[STATED PROBLEM] Render the entries below as a two-column CSV with the headers entry_text and answer. Give one row per entry, put each value in a double-quoted field, and replace line breaks with spaces.
******
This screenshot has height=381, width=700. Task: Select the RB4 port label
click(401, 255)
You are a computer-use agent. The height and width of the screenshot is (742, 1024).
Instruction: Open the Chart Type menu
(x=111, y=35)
******
[TASK SOLUTION]
entry_text,answer
"This screenshot has height=381, width=700. Task: Select the RB4 port label","click(401, 255)"
"You are a computer-use agent. The height and width of the screenshot is (742, 1024). Instruction: Open the Chart Type menu","(x=111, y=35)"